Strictly Come Dancing winner Chris McCausland has opened up about the heartbreaking moments he’s shared with his daughter Sophie, 13

Chris McCausland(Image: Dave J Hogan/Getty Images)

Comedian and Strictly Come Dancing winner Chris McCausland has opened up about the “guilt” he experienced when his daughter was born.

Looking back on childhood memories of his father taking him to funfairs, reading him bedtime stories and, as a Liverpudlian, “watching the Mighty Reds play at Anfield,” Chris was troubled by fears he wouldn’t be able to give his daughter Sophie the same experiences.

“I thought that my blindness would preclude me from being able to do the things I thought a proper dad should do,” he wrote in his memoir Keep Laughing.

Whilst his wife Patricia had “made her own choice” to share her life with Chris, despite his condition, “a child doesn’t get to choose their parents,” he observed.

Yet children are remarkably resilient, and Sophie – now aged 13 – has matured knowing her father’s sight differs from her mother’s. But Chris remembered one particular moment when it became clear she understood he couldn’t see, reports the Mirror.
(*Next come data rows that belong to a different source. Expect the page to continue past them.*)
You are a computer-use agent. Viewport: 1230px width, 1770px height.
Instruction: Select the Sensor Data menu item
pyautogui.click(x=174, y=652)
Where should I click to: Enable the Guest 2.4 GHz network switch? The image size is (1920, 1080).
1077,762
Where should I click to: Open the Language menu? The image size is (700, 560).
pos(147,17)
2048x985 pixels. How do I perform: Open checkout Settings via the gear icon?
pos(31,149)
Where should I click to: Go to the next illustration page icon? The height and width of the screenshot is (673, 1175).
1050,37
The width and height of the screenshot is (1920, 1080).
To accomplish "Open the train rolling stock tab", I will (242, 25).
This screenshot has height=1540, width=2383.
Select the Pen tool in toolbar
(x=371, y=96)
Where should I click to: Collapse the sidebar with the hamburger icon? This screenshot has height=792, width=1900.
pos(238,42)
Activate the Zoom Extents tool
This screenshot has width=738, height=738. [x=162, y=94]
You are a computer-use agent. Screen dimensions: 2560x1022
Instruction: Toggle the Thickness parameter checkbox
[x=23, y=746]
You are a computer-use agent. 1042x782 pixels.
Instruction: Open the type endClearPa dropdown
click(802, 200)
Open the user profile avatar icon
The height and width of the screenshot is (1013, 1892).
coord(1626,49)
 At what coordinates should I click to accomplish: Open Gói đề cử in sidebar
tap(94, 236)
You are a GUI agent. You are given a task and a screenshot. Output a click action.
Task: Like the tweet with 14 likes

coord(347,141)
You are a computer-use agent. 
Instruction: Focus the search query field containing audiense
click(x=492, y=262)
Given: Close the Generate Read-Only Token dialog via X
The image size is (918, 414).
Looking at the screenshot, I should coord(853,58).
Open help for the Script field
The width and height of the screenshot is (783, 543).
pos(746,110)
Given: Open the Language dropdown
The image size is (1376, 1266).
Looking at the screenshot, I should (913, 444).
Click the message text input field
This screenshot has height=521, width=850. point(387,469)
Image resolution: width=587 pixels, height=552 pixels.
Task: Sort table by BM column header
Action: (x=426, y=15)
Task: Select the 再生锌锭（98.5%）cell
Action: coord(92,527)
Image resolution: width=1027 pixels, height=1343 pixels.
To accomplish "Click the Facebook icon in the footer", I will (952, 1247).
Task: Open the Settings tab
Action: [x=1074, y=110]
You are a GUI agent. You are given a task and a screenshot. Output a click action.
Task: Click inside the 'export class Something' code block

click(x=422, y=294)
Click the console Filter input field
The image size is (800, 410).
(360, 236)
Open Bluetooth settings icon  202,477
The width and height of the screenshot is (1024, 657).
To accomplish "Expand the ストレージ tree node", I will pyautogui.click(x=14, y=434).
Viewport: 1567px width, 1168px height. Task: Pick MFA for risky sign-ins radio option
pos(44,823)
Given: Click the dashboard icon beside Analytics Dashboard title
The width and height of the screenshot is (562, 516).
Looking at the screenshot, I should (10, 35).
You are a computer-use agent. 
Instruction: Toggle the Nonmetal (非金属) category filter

He described an occasion in his kitchen when he was searching for one of Sophie’s plastic beakers that had dropped onto the floor: “Patricia was in the bedroom with Sophie and told her to go and help me find it,” he explained.

Sophie questioned him: “You can’t find the cup, Daddy? Because your eyes are broken?”.

It was a striking realisation, he confessed: “This knocked me off my stride for a moment, as it was the first time she had made this connection with the understanding that I couldn’t see.”

He disclosed that at that point in his life, he’d grown “comfortable in his own skin” and was flourishing as a stand-up comedian, but Sophie’s question forced him to view himself through a different lens.

Understandably, Chris also feared the possibility of transmitting his condition – Retinitis pigmentosa – to his daughter.

This hereditary disorder causes a progressive deterioration of vision beginning in childhood, and Chris is delighted to confirm that Sophie appears to have escaped this particular genetic inheritance.

“It has now been several years since we passed the point at which the symptoms of my condition should have made themselves known,” he revealed, “and I’m pleased to say that they never have. The coin landed favourably this time, and if she hasn’t got it, she can’t pass it on.”

And, he acknowledges, he’s come to terms with his original “guilt” about Sophie: “There is lots I’m unable to do as her dad, but she doesn’t care about that and neither do I any more.”